Wednesday, March 22, 2006

Tales from the Back of the House

So I was poking around Scott the Reader's blog and saw that he's got some great stories about his time as a movie theater manager here in New York. I'd worked for the same company for a while with Scott and have a few stories of my own. It's amusing to me now when I talk to new friends and find out just how many of them were movie theater managers in the past, it's like I've started a collection. Oddly enough, I haven't run into any former concession stand staff since back then, but what good stories could they have? Scott already covered the Great Real Butter Debacle of 1988, what else is there?
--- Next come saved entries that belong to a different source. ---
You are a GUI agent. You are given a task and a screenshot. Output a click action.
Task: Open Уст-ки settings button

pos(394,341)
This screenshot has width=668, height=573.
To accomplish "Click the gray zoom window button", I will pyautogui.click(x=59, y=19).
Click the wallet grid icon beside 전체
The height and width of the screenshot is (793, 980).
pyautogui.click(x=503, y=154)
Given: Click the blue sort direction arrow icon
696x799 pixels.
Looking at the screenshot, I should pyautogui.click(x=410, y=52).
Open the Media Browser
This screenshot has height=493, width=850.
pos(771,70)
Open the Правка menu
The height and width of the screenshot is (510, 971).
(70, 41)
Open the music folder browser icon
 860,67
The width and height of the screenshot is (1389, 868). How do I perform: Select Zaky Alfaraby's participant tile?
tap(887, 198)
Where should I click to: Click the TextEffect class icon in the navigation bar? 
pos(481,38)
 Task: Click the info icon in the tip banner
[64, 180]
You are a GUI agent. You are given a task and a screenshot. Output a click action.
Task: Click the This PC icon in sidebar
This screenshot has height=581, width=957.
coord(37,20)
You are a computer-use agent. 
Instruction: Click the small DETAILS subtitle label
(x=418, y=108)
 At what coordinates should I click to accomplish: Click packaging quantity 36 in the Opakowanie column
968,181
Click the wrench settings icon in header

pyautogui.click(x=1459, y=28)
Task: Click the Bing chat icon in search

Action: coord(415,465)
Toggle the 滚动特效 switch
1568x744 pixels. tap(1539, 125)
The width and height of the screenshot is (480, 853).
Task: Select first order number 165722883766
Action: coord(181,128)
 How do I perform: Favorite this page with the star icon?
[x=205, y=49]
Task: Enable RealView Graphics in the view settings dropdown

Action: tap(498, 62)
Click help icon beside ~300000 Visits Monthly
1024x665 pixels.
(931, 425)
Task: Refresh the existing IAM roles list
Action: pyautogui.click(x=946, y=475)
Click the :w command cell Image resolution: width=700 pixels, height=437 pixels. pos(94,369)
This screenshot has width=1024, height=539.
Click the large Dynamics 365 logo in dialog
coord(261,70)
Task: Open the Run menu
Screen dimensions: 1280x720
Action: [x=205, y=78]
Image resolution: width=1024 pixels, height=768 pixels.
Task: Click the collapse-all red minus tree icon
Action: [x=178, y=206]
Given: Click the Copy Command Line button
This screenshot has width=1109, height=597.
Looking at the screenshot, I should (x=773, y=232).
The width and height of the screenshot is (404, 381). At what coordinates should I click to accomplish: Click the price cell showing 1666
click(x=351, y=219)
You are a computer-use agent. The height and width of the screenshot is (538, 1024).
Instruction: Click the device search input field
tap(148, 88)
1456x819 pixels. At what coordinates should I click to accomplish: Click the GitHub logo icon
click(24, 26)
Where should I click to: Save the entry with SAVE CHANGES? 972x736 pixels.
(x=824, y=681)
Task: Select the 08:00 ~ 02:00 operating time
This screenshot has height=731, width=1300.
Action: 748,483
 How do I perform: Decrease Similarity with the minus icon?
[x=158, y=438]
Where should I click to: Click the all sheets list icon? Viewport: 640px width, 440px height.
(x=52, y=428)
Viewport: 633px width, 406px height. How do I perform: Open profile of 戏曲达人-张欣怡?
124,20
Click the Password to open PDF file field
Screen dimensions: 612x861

One of my colleagues (let's call him Bob) campaigned like mad to get his own theater. Every chance he had, he'd push and push for news of new theaters in our area, and since we were expanding like the spendthrift company we were, Bob soon got his wish, opening a new theater with three screens. They weren't very busy, but the place was his to run and he was in heaven. When Bob's brother got engaged, Bob requested the weekend of the wedding off. Since he only had one assistant manager, someone else had to come in to cover. As time ran out, the district manager hired a new assistant and rushed his training into two days to get him up to speed, ordering Bob to teach the new guy how we prepared nightly deposits. Since new hires weren't supposed to count cash until after a two-week probation period, Bob was skeptical but followed orders. He arrived back at his theater on Monday to a ringing phone. It was the bank, calling to notify him that the two weekend deposits were each short $2000. Bob called the new assistant to find out what went wrong. "This number is not in service." The district office called the police. The address on the new assistant's application was false. Bob, bound by protocol, was fired, but the regional vice president called in a favor with another theater chain to get him a job. Bob started in a multiplex on Christmas Day. He walked into an opening-night showing of The Godfather Part III just in time to hear two patrons shooting at each other.

Cineplex spent a lot of dough buying small local chains and individually owned theaters, so a chain of three family-owned theaters on Long Island was right up their alley. The existing employees were kept on, despite any idiosyncracies some of them might have. I met Clancy, one of the new CO managers, at a regional meeting and found him certifiable. He rambled on at the meeting as the region's film buyer listed the summer's major releases, shouting out in reaction to the stars and films he approved of and razzing the ones he didn't. Cold cuts were supplied, and he turned to me with a huge sandwich he'd built for himself. I joked that he should at least cut it in half before attacking it. Clancy replied that he'd have to use his sword to do so, but since it was outside in his van, it wouldn't be a problem. That Halloween, his theater continued their tradition of having the staff dress in costume. Clancy wore a sheriff's outfit and patrolled the aisles. To this day, I'm surprised he was not arrested that night after he broke up a necking teenaged couple by aiming his double-barrel shotgun at them and yelling, "Knock it off!"

One of the theaters I worked in was running Born on the Fourth of July. Say what you will about Oliver Stone, but I've never seen a film more capable of changing the atmosphere in a theater. The Vietnam sequence set each audience on edge from the first close-up of Cruise on patrol in the hot sun. Not everyone could take it. It wasn't unusual to see strong, able-bodied men stumbling out of the theater in a cold sweat. One night as I watched from the back of the theater, I noticed one row of patrons jumping in surprise one-by-one. Oh great, I thought, we've got a mouse, but as I was about to take a closer look, I saw the reason for their surprise wasn't a mouse at all, but a woman crawling on her belly through the row, her husband hunched over behind her calling to her. I rushed down the aisle in time to hear her rasping, "I gotta get out of the shit! Charlie's everywhere!" Her husband and I managed to get her to the lobby and into a chair, but she continued to think she was in the midst of combat. I ran off to call an ambulance, but when I came back, they were ducking out the front door, embarrassed.

2 comments:

Scott the Reader said...

Ah yes, the good old Cineplex Odeon days. We didn't realize how good we had it there for a while, until it all went to hell.

Webs said...

That crawling woman? I'd pay good money to see her watch "Saving Private Ryan".